*GIVEN ENTRIES*.
┄┄┄┄┄┄┄┄┄┄┄┄┄┄┄┄┄┄┄┄

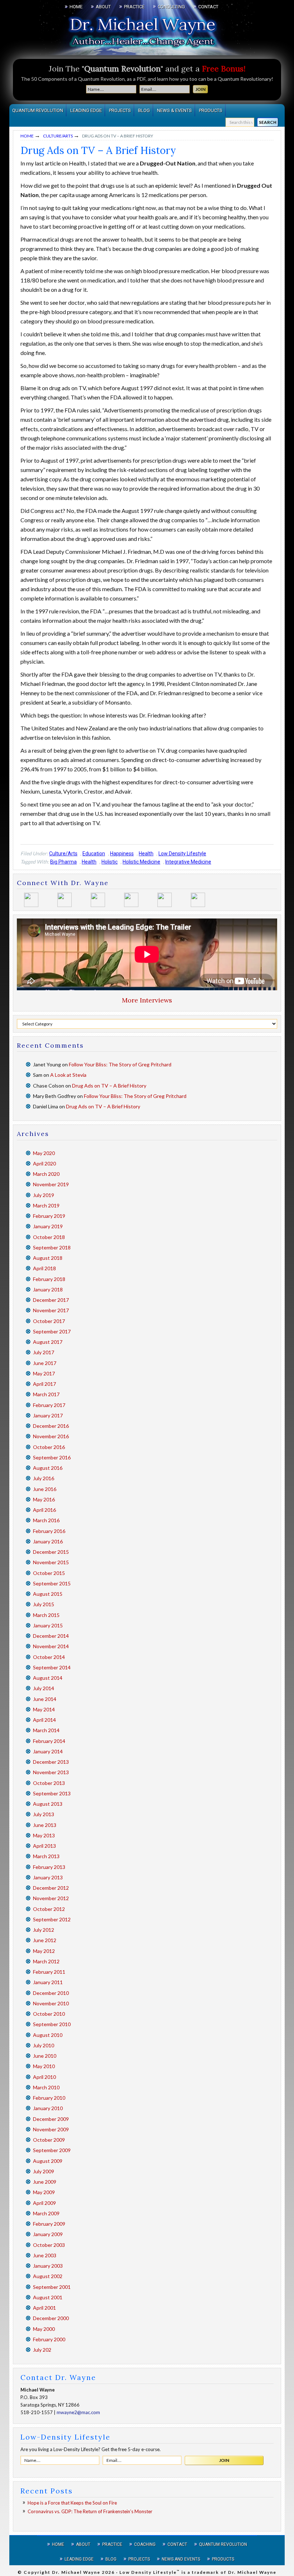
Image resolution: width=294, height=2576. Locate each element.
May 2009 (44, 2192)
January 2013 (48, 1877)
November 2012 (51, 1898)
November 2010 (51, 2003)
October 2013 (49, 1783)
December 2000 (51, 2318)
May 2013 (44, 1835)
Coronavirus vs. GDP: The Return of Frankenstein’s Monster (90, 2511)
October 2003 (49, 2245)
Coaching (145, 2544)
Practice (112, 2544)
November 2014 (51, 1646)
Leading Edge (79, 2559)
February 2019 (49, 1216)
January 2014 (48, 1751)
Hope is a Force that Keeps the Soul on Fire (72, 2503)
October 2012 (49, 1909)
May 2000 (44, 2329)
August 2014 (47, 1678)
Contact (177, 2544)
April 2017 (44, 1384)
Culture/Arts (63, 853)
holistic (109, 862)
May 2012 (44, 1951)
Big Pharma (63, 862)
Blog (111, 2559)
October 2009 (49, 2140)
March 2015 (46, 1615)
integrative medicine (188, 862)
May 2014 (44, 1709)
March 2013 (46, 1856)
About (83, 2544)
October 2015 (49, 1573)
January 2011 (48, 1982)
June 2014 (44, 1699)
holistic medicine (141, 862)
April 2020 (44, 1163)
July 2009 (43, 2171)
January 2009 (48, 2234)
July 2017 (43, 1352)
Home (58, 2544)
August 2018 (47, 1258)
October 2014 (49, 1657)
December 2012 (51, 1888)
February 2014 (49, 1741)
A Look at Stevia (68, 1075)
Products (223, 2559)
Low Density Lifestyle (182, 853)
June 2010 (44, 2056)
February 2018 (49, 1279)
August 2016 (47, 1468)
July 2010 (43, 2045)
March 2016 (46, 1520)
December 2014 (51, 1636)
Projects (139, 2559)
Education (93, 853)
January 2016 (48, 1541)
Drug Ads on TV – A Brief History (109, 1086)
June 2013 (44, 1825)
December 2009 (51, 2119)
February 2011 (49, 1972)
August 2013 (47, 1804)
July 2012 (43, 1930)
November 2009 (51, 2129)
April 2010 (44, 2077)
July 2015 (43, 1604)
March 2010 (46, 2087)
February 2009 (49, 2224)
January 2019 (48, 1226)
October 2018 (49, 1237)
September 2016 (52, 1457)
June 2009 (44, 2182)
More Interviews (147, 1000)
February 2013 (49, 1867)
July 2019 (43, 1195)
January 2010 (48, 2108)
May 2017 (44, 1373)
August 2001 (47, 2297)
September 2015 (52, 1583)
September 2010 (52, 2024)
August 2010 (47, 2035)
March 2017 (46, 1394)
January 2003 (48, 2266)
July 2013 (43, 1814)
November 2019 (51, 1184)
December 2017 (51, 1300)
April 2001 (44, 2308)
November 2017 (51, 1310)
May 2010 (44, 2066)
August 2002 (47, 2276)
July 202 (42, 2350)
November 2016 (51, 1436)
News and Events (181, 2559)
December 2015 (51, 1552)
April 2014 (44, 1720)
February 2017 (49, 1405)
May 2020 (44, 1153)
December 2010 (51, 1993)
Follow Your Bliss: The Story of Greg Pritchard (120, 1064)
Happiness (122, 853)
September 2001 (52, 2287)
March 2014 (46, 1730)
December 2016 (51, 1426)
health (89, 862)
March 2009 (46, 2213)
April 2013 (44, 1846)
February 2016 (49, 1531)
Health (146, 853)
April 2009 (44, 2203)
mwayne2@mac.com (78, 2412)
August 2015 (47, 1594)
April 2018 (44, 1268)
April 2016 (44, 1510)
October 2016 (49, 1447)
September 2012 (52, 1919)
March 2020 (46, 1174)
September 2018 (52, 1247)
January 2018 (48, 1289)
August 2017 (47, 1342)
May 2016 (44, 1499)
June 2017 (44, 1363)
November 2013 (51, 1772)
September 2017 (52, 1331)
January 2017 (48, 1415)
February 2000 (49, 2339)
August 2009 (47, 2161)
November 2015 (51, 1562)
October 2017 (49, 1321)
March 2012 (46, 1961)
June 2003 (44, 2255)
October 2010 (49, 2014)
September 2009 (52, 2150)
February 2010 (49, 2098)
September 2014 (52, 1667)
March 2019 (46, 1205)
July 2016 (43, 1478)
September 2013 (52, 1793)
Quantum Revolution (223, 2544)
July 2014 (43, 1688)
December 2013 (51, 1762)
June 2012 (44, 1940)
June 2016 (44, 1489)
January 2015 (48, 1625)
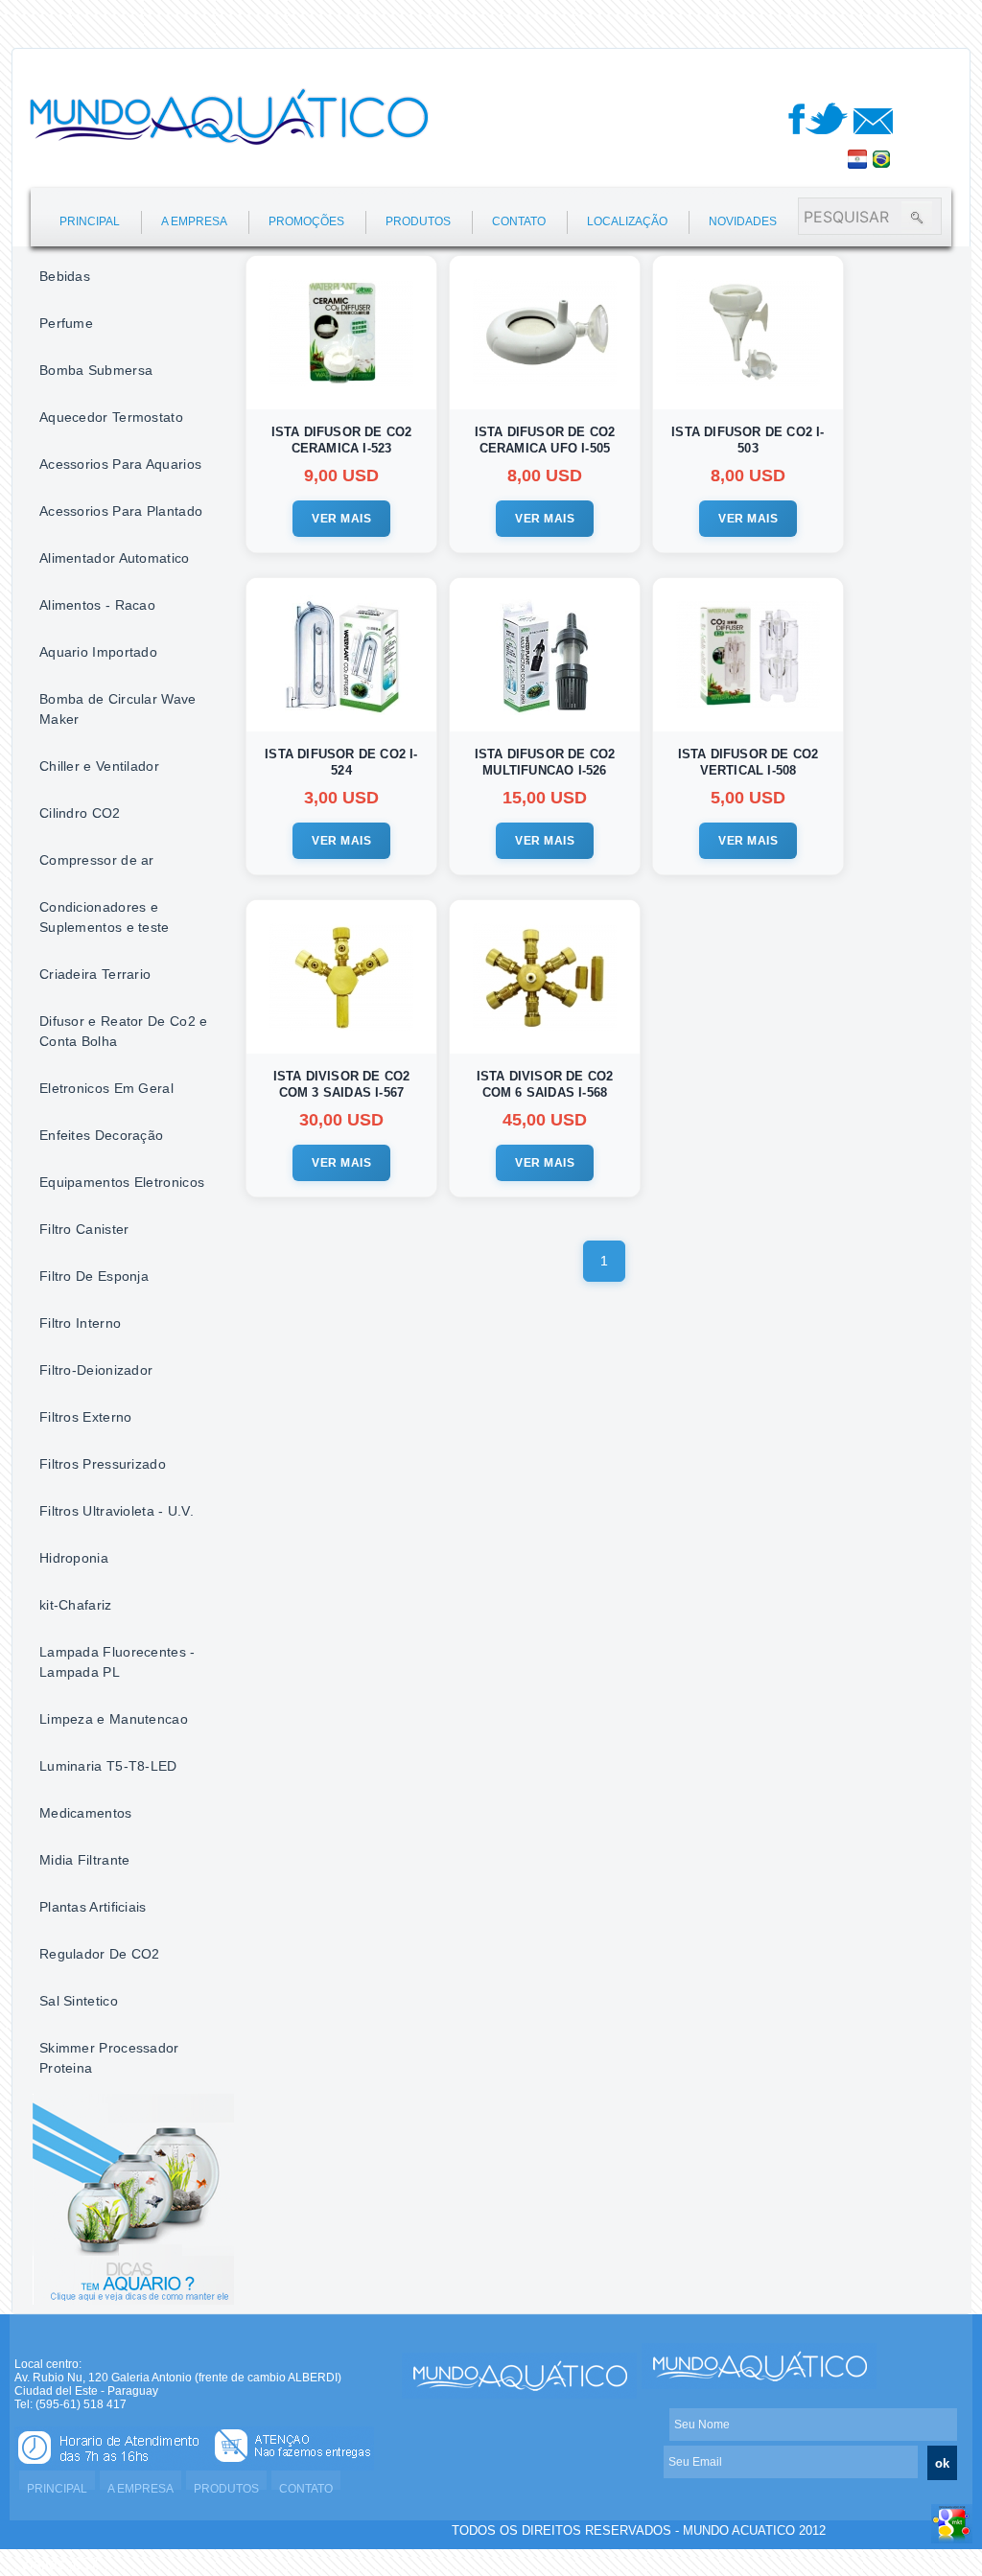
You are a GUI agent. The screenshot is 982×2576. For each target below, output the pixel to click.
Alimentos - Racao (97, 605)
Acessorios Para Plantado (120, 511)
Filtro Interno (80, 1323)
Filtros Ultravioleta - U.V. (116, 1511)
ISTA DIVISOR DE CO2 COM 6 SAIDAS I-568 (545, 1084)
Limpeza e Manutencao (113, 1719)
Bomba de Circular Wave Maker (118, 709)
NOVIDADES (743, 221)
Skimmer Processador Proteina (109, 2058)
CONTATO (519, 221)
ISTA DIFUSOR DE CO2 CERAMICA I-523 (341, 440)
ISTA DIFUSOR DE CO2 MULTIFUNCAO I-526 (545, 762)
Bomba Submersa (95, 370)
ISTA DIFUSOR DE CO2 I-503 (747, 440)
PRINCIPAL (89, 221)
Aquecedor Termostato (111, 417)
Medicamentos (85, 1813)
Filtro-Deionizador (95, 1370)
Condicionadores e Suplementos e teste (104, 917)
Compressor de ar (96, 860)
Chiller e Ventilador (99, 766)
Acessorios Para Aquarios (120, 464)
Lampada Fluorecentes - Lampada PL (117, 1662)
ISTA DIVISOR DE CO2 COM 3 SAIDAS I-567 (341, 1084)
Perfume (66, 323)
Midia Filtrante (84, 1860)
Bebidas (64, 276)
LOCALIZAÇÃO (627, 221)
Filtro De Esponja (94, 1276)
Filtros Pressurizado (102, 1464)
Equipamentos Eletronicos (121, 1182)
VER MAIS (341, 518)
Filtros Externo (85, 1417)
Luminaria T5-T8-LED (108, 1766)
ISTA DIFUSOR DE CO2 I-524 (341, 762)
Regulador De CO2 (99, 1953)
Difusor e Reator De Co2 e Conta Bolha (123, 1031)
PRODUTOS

┄┄┄┄┄┄┄┄┄┄┄┄┄┄┄┄┄┄┄┄

*EXERCISE DETAILS*.
Search the listing above for the lines with "A Look at Stevia (68, 1075)" and "October 2016 (49, 1447)", then output those lines and all lines between them exactly.

*SOLUTION TO THIS TASK*.
A Look at Stevia (68, 1075)
Products (223, 2559)
Low Density Lifestyle (182, 853)
June 2010 (44, 2056)
February 2018 (49, 1279)
August 2016 (47, 1468)
July 2010 (43, 2045)
March 2016 (46, 1520)
December 2014 (51, 1636)
Projects (139, 2559)
Education (93, 853)
January 2016 (48, 1541)
Drug Ads on TV – A Brief History (109, 1086)
June 2013 (44, 1825)
December 2009 (51, 2119)
February 2011 (49, 1972)
August 2013 (47, 1804)
July 2012 (43, 1930)
November 2009 (51, 2129)
April 2010 (44, 2077)
July 2015 (43, 1604)
March 2010 (46, 2087)
February 2009 (49, 2224)
January 2019 (48, 1226)
October 2018 (49, 1237)
September 2016 (52, 1457)
June 2009 (44, 2182)
More Interviews (147, 1000)
February 2013 (49, 1867)
July 2019 (43, 1195)
January 2010 (48, 2108)
May 2017 (44, 1373)
August 2001 (47, 2297)
September 2015 (52, 1583)
September 2010 (52, 2024)
August 2010 (47, 2035)
March 2017 (46, 1394)
January 2003 (48, 2266)
July 2013 (43, 1814)
November 2019 (51, 1184)
December 2017 (51, 1300)
April 2001 (44, 2308)
November 2017 (51, 1310)
May 2010 (44, 2066)
August 2002 (47, 2276)
July 202 (42, 2350)
November 2016 (51, 1436)
News and Events (181, 2559)
December 2015 (51, 1552)
April 2014 (44, 1720)
February 2017 (49, 1405)
May 2020 (44, 1153)
December 2010 (51, 1993)
Follow Your Bliss: The Story of Greg Pritchard (120, 1064)
Happiness (122, 853)
September 2001 (52, 2287)
March 2014 (46, 1730)
December 2016 (51, 1426)
health (89, 862)
March 2009 (46, 2213)
April 2013 (44, 1846)
February 2016 (49, 1531)
Health (146, 853)
April 2009 (44, 2203)
mwayne2@mac.com (78, 2412)
August 2015 (47, 1594)
April 2018 (44, 1268)
April 2016 (44, 1510)
October 2016 (49, 1447)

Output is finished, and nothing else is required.